Eventually a gap appeared, and, assisted by a kind bus driver in the oncoming lane, who held back traffic for me, I snaked car and caravan through that gap and into the completely clear road beyond the filling station. And was home within five minutes.
This was all because BP had shut a few of their filling stations a couple of days earlier. Publicity had done the rest, creating a situation in which everyone, daft or sensible, rushed to secure a tankful if they possibly could. Fortunately, I'd been able to top up in North Devon but 230 miles of towing uses up a lot of diesel, and I barely had a third of a tank left when I hit this unwelcome hold-up. It was hard not to experience a degree of 'range anxiety', even so close to home. Certainly, watching the fuel gauge had been a preoccupation on the return journey.
I don't altogether blame people for getting fuel, whatever the inconvenience or frustration for others. We so depend on our cars.
It did cross my mind, of course, that an electric car owner would laugh at all this queuing for liquid fuel, and simply get home using a route that did not pass a filling station. Then plug in.
After unloading the caravan, and before having my evening meal, I did go out again to check out the filling stations in Burgess Hill, drawing a blank until I reached Tesco, where there was a queue, but it was moving. Tesco had stewards directing drivers to a suitable pump, depending on the fuel they wanted and how they would be paying. It was most efficiently done. I filled up, and will be fine now for the week ahead.
And I assure my readers that the tail end of the holiday wasn't at all spoilt by this experience. I had a very good three weeks, with plenty of fine weather, and all of it beautifully recorded by Lili, the Leica X-U camera I bought on 20th August. I took 2,776 photos while on holiday. And, counting today's batch, 4,493 since purchase on 20th August. Lili is a joy to use, and very rewarding.

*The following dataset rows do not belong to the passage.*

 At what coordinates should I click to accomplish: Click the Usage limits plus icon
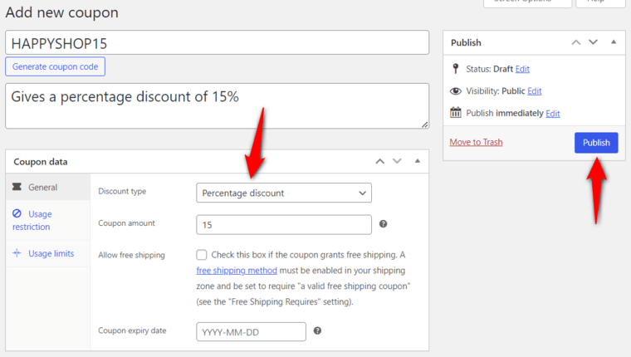coord(17,252)

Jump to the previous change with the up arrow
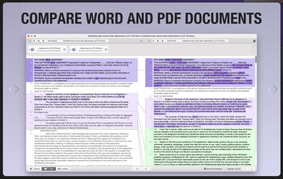(245, 169)
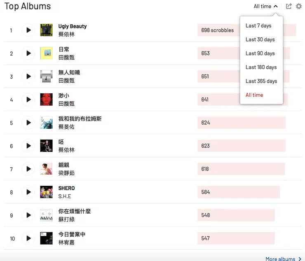Viewport: 305px width, 261px height.
Task: Choose Last 30 days option
Action: click(x=260, y=39)
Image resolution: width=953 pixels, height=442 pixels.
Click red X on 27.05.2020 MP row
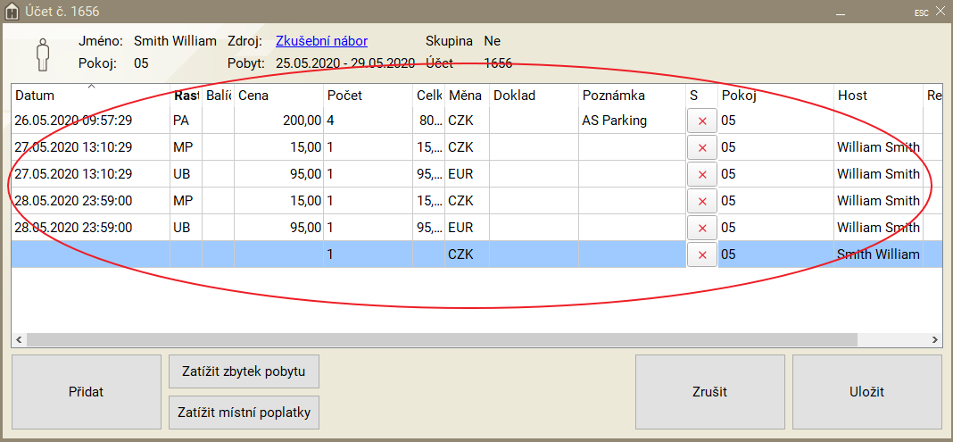point(701,147)
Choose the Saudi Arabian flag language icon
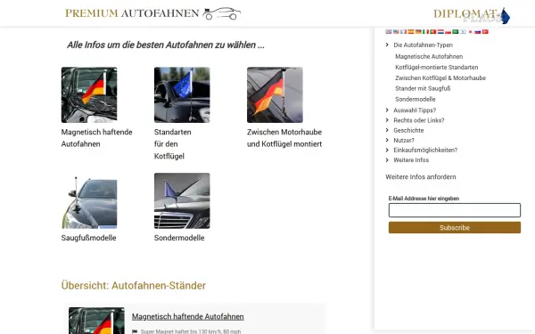 tap(455, 32)
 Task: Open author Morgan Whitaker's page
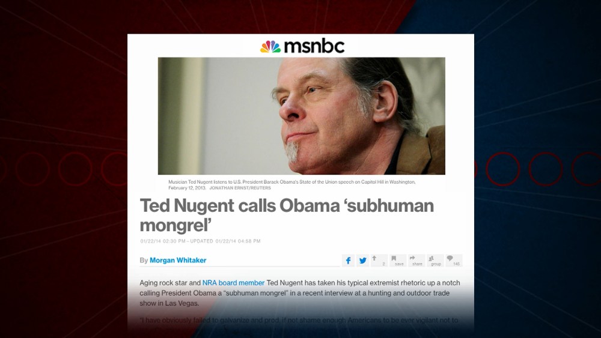point(178,261)
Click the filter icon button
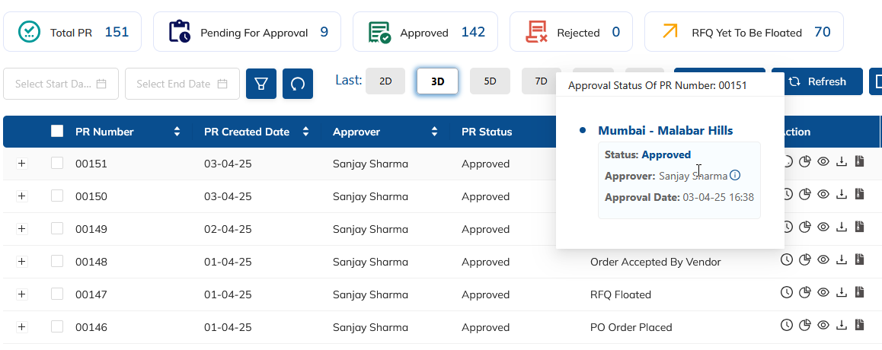This screenshot has width=882, height=350. [x=261, y=84]
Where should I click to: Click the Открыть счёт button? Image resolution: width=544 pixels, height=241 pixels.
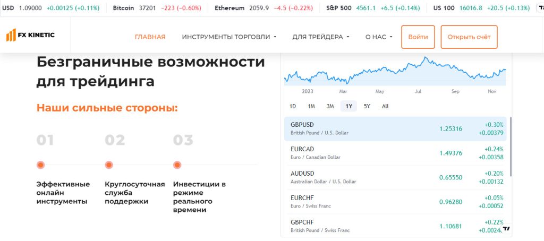pos(469,37)
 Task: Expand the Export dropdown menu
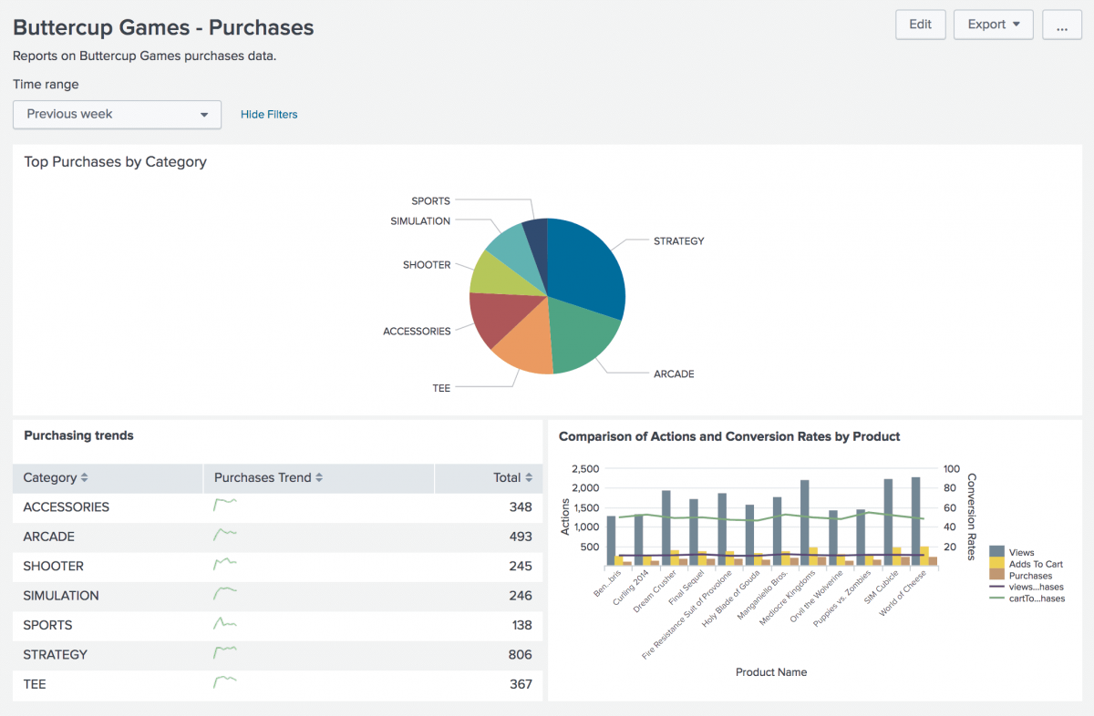pyautogui.click(x=994, y=25)
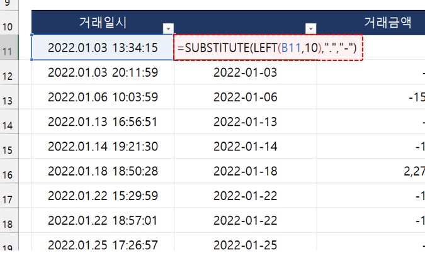Select cell with 2022.01.03 20:11:59
425x253 pixels.
(102, 72)
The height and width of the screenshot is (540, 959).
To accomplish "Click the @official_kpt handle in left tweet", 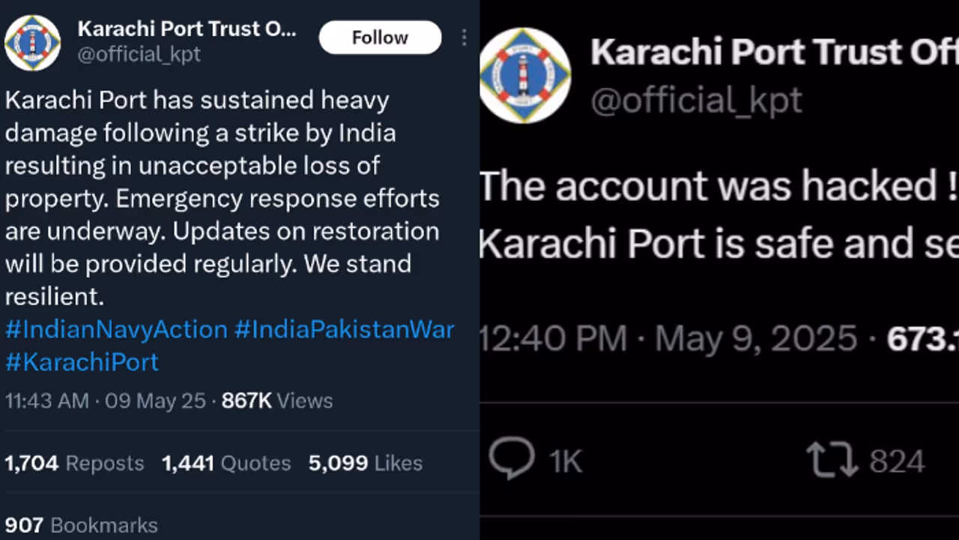I will 139,55.
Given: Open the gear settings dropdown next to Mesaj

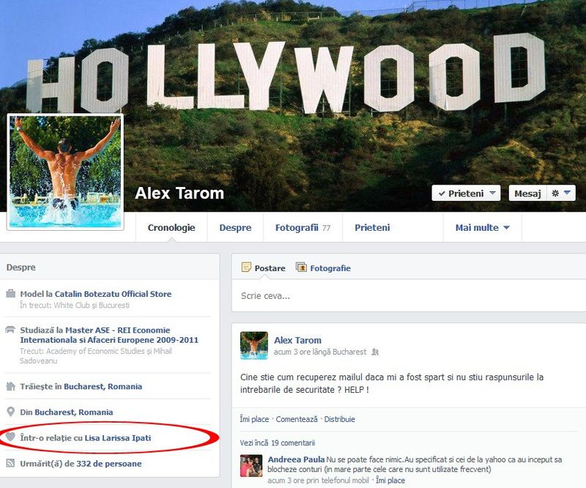Looking at the screenshot, I should point(561,193).
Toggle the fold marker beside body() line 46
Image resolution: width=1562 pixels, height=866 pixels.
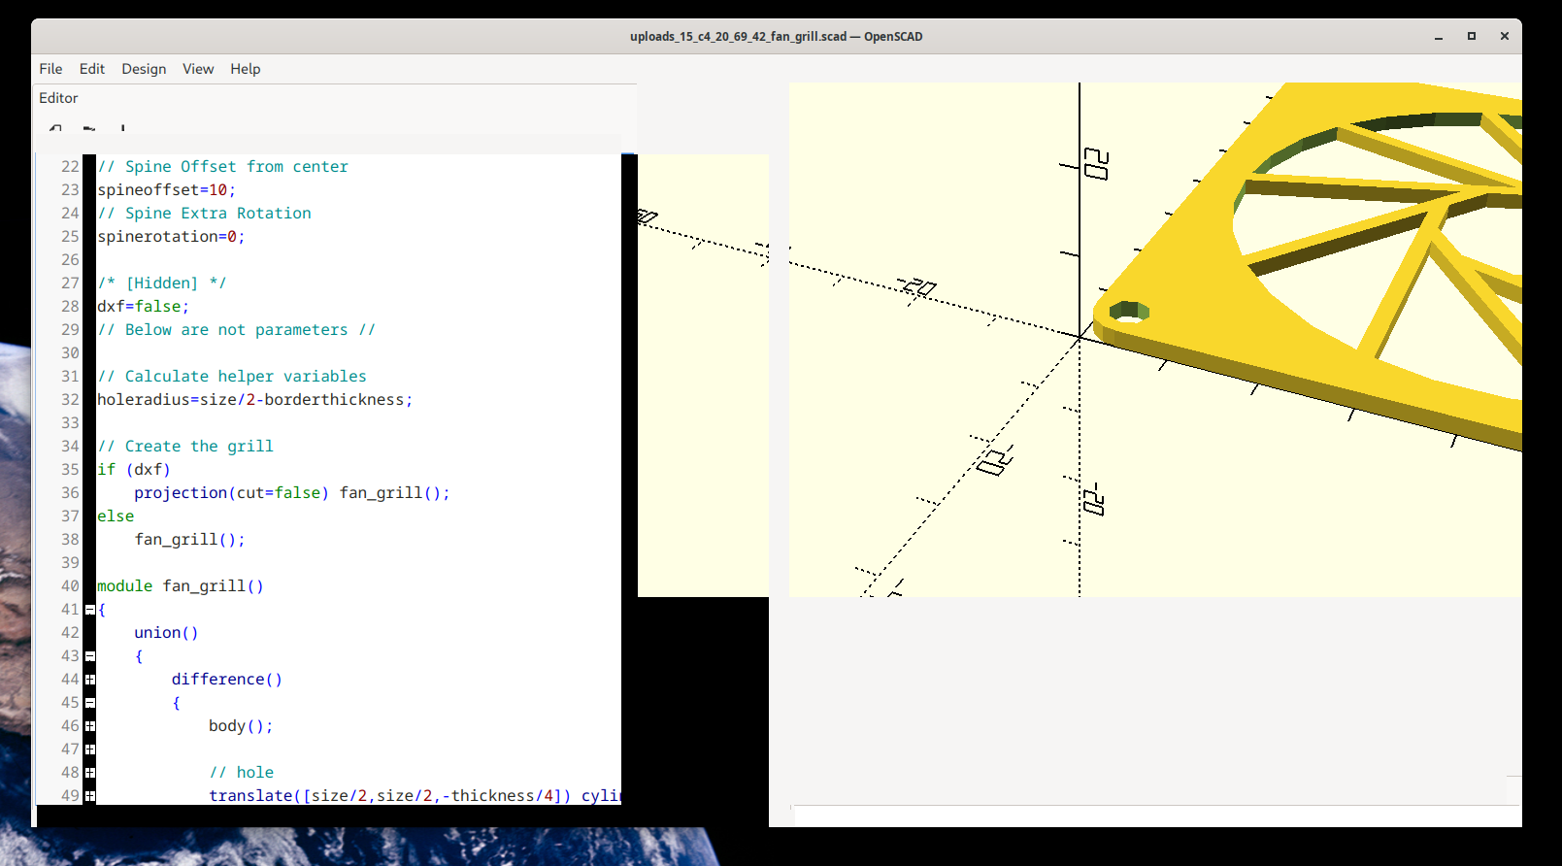(90, 726)
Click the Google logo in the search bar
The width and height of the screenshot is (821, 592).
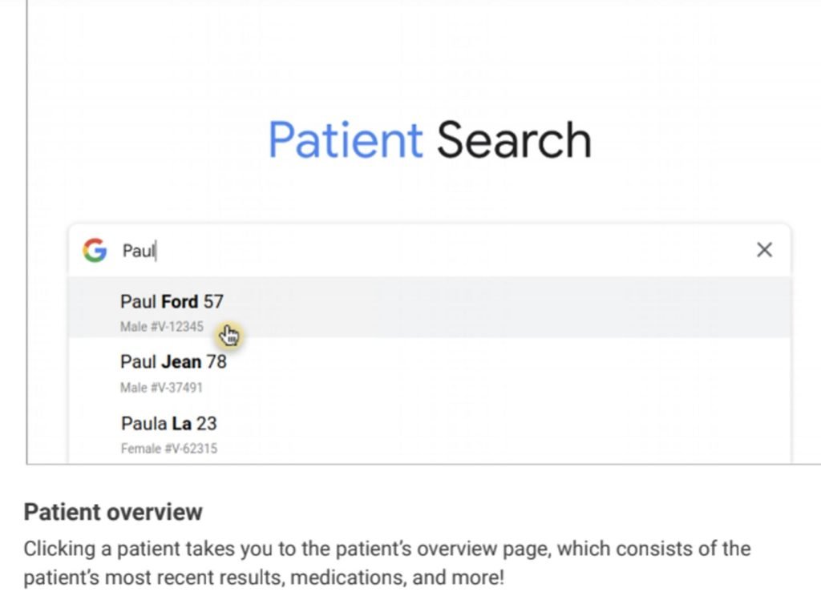click(95, 250)
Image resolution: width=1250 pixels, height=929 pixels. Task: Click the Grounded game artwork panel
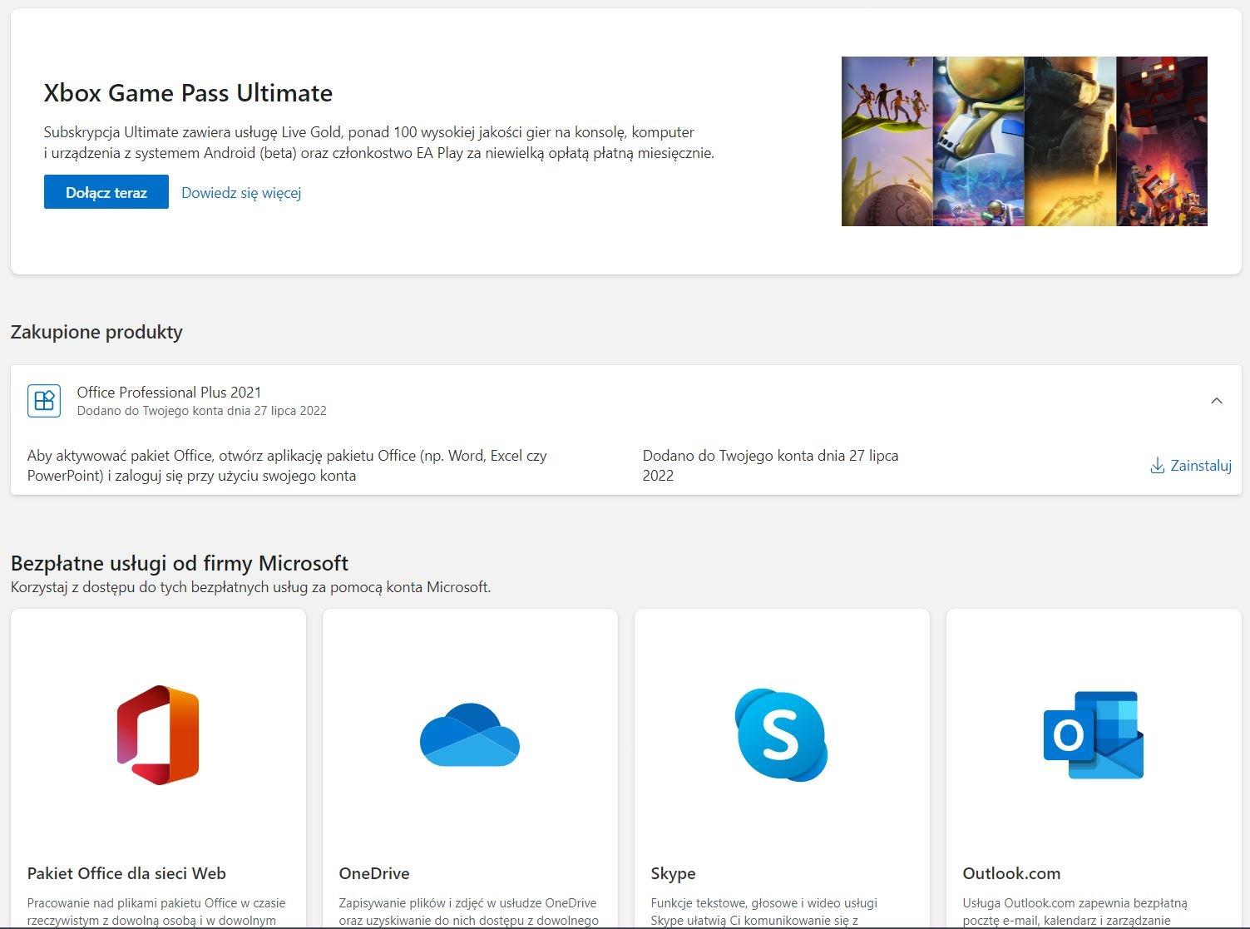(x=887, y=141)
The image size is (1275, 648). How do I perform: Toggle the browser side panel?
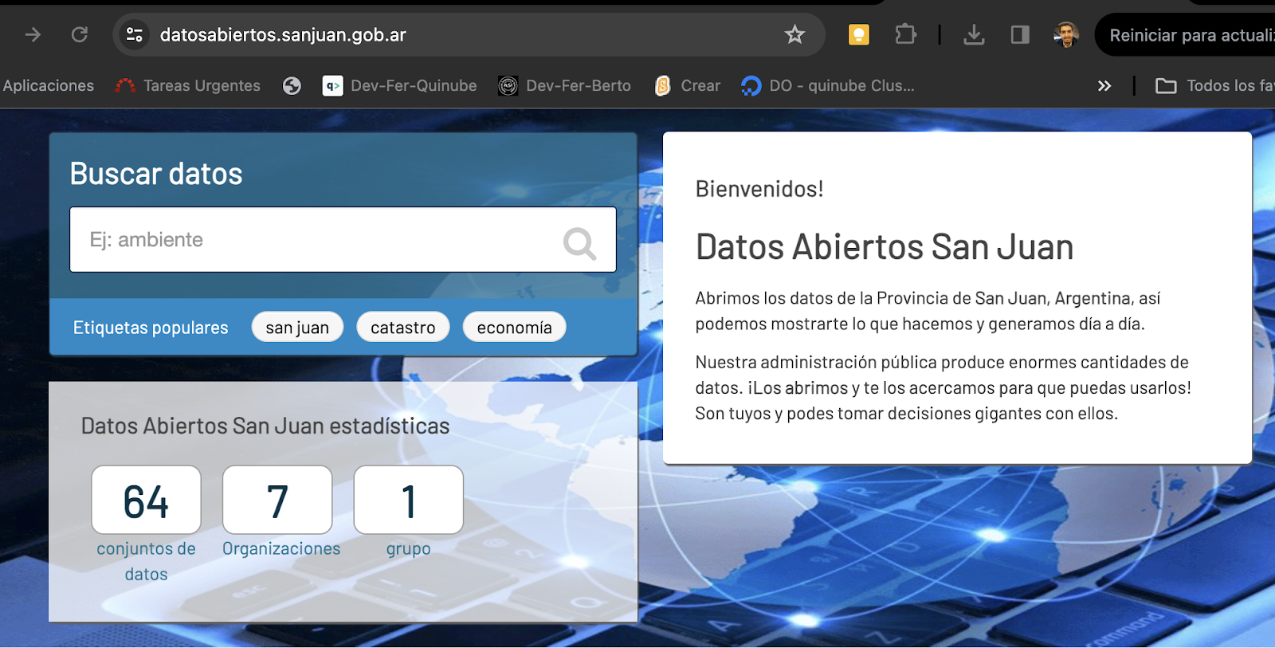pyautogui.click(x=1020, y=34)
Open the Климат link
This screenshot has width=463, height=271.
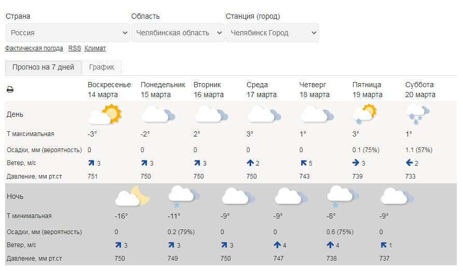pos(95,48)
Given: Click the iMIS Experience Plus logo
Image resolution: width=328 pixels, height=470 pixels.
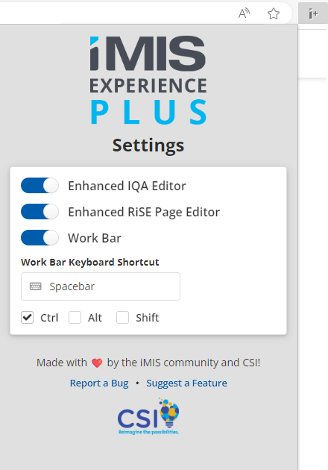Looking at the screenshot, I should point(148,81).
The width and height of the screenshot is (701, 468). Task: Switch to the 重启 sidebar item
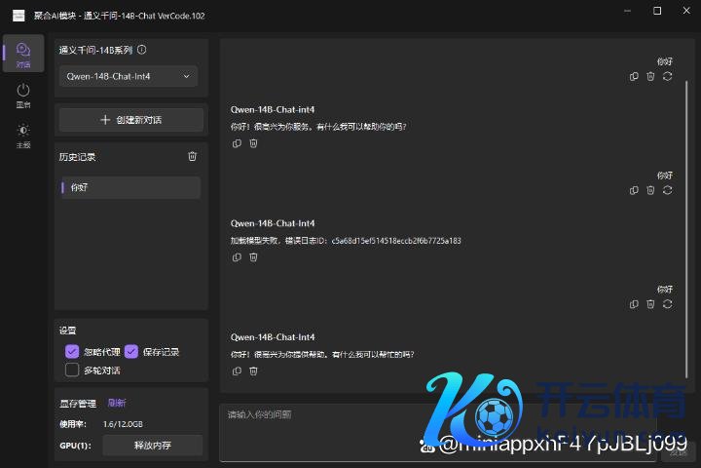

But I went on holiday with a few questions in my mind. These were all to do with having bought a camera with just one fixed lens, no zoom, no macro mode, and no quick-access special scene modes. In fact no gimmicks at all, just the essential controls. Would Lili feel slow to use or adjust, and her picture-taking abilities limiting? To ensure that I gave her a proper chance to prove herself, I deliberately left the cherished little Leica D-Lux 4 behind. I would rely on Lili only, and if I hit an issue, then I'd be forced to find a workaround.
I'm glad to say that there were no issues. I solved all the operational glitches that came up. For example, using the flash, which is designed primarily for underwater conditions. But it produces good results on dry land too - you must however first change the White Balance from 'auto' to 'flash'. I don't think this point was picked up in any of the online reviews of the X-U that were published from 2016 to 2019. Their writers, no doubt pushed for time, condemned all out-of-water use of flash on the X-U, dismissing it as poor, giving flat, no-shadow illumination. But it's not so. This negative comment must have put off more than a few potential buyers.
Let's run through some of those questions I had.
Lili's fixed 23mm lens, matched with an APS-C sensor inside the camera, behaves as a 35mm lens on a 'full-frame' camera. 35mm is fairly wide-angle, but not as wide as the 24mm lens on the little Leica D-Lux 4. Would I miss a wider field of view, and the compositional possibilities it afforded?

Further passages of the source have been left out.